САТОБ - «Волшебная флейта» (В.Моцарт) в постановке М.Панджавидзе

  • размер шрифта +
    08 Май 2016
    Author :   Екатерина Мокшанкина
    САТОБ - «Волшебная флейта» (В.Моцарт) в постановке М.Панджавидзе

    «Волшебную флейту» Моцарта радостно эксплуатируют на оперных подмостках всего мира, и Самара входит в джентльменский клуб в 2015 году с премьерой, поставленной Михаилом Панджавидзе. Главный режиссер САТОБ и ряда других театров, режиссер знаменит любовью к использованию машинерии, видеопроекций и новаторских прочтений классики.  Что же сделает он с классической сказкой о прохождении испытаний за счастье, поставленной n-ное количество раз?
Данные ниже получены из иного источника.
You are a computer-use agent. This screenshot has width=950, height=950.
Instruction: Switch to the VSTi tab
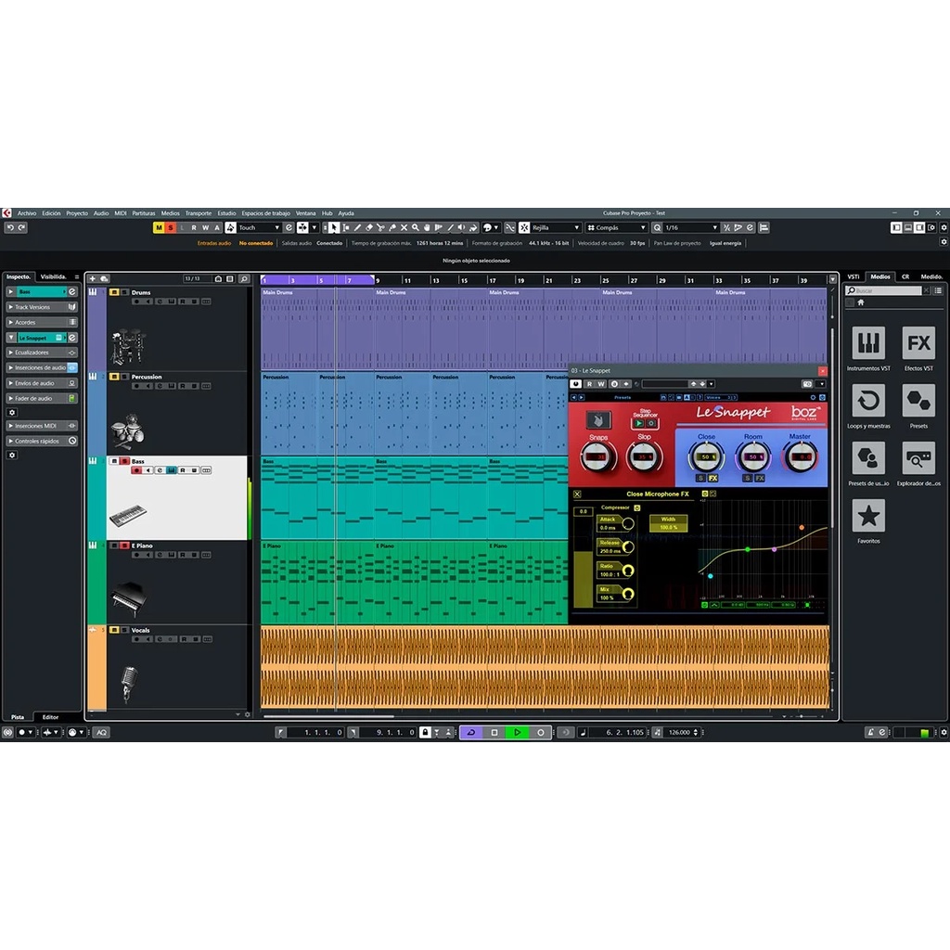coord(854,276)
    Режиссер меняет зрительный зал и сцену местами, сажая зрителей на бархатные трибуны, а опустевший зал, оформленный с императорской пышностью, превращается  гостиную зажиточной немецкой семьи, встречающей Рождество в XIXвеке.  Посреди залы стоит огромная двухмерная елка, похожая на праздничный имбирный пряник. На вершине - огромные часы, у подножия - яркие коробки с бантами. Внимание привлекают два треугольных «пряника» поменьше, которым, по завету Станиславского, суждено будет выстрелить по ходу действа. За елкой притаился (если уместен данный глагол по отношению к коллективу из сорока человек) оркестр.

    Итак, постановщик нацеливается на «спектакль в спектакле» - ход не новый, но неизменно звучащий по-разному от истории к истории. Самарский зритель «подсматривает» за немецкой семьей, разыгрывающей в кругу близких веселый праздничный «капустник», а именно «Волшебную флейту» Моцарта. На обещанную идиллию предстоит смотреть из-за низенького металлического ограждения, что, доверительно шепнула билетер, символизирует оконную раму. "Вы будто бы на улице и заглядываете в окна дома", - с гордостью, будто за свою идею, поясняет она.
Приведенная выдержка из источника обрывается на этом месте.